__Passage__.
'''

24 March 2022

Harnessing the power of artificial intelligence for conservation

A new artificial intelligence software could help halt biodiversity loss.

A mountainous forest in Brazil at sunset

With over 1 million plant and animal species threatened with extinction, we’re losing nature faster than ever before.

Halting biodiversity loss has never been so urgent. Alongside its fundamental value and ecological roles, biodiversity provides us with food, medicines, clean water and building materials, among many other things.

There is, therefore, a pressing need for realistic, effective and affordable conservation policies that can be put in place quickly.

Together with a team of international scientists from the University of Fribourg in Switzerland, the Gothenburg Global Biodiversity Centre at the University of Gothenburg in Sweden and London-based company Thymia Ltd, we’ve developed a new tool using artificial intelligence (AI) that can identify regions most in need of biodiversity protection.

A forest in Brazil with a large cleared area
Forest in Brazil cleared for beef production © Alexandre Antonelli/RBG Kew.
Drone image looking over vast dark green forest in Brazil. The sky is cloudy with low laying clouds
Intact forest in Brazil © Alexandre Antonelli/RBG Kew.

Innovative solutions for protecting biodiversity

It may sound alien to some, but AI refers to a series of algorithms that are trained with data to replicate and improve decisions.

AI holds great promise for improving the conservation and sustainable use of biodiversity and ecosystem services in a rapidly changing and resource-limited world. For example, scientists are already testing machine learning, a form of AI, to predict which plants are threatened with extinction.

'''

__Task prompt__. Continue the article on using artificial intelligence for biodiversity conservation, starting after its final sentence.

__Source material__.

'''

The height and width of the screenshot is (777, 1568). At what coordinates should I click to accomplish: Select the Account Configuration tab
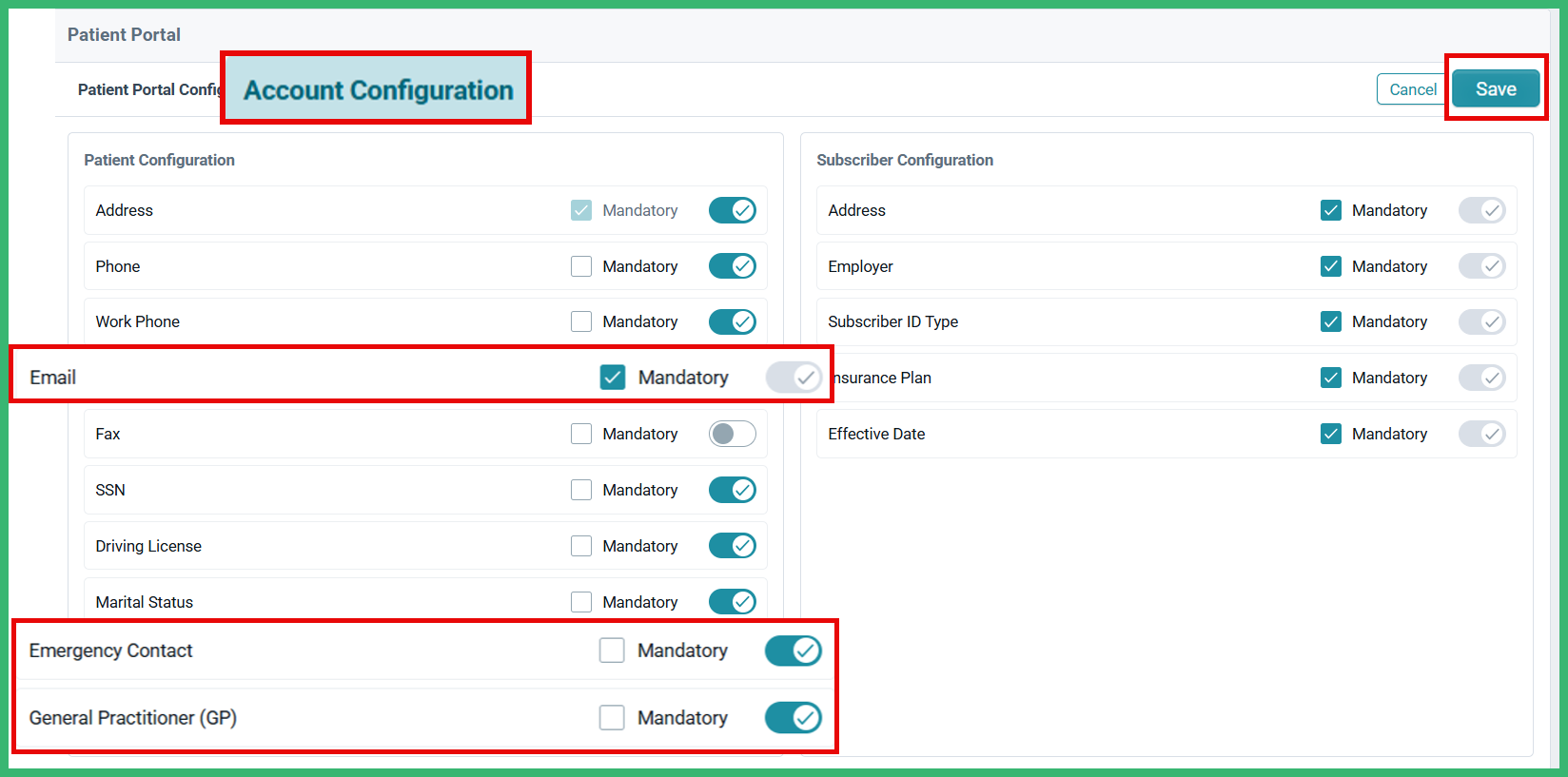tap(377, 89)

'''

__Output for this exercise__.
We created a software named CAPTAIN (Conservation Area Prioritisation Through Artificial INtelligence) that integrates biodiversity data, conservation budgets, climate change and human pressure – for example, based on land use. The framework feeds data into a neural network and quantifies the trade-offs between the costs and benefits of area and biodiversity protection, exploring multiple biodiversity metrics.

We believe our software is the first of its kind to implement reinforcement learning (RL), a type of machine learning that involves training models to make a sequence of decisions.

The programme essentially plays a game in an artificial (simulated) world where the reward is how many species were spared from extinction at the end of the game. After several goes, the programme learns how to best place protected areas in this simulated world.

An analysis of hundreds of simulations saw CAPTAIN outperform the popular conservation planning software Marxan, depending on the settings, boasting an average improvement of prevented species loss between nine and 18 per cent.

Following the training phase, the algorithm is ready to be applied to real-world data. We tested the tool on a real-world database of more than 1,500 trees native to Madagascar.

The data had been previously used in a conservation planning experiment using Marxan. CAPTAIN was found to consistently outperform Marxan within the defined budget constraints, increasing the average fraction of protected range per species by 50 per cent and even exceeding the set conservation targets.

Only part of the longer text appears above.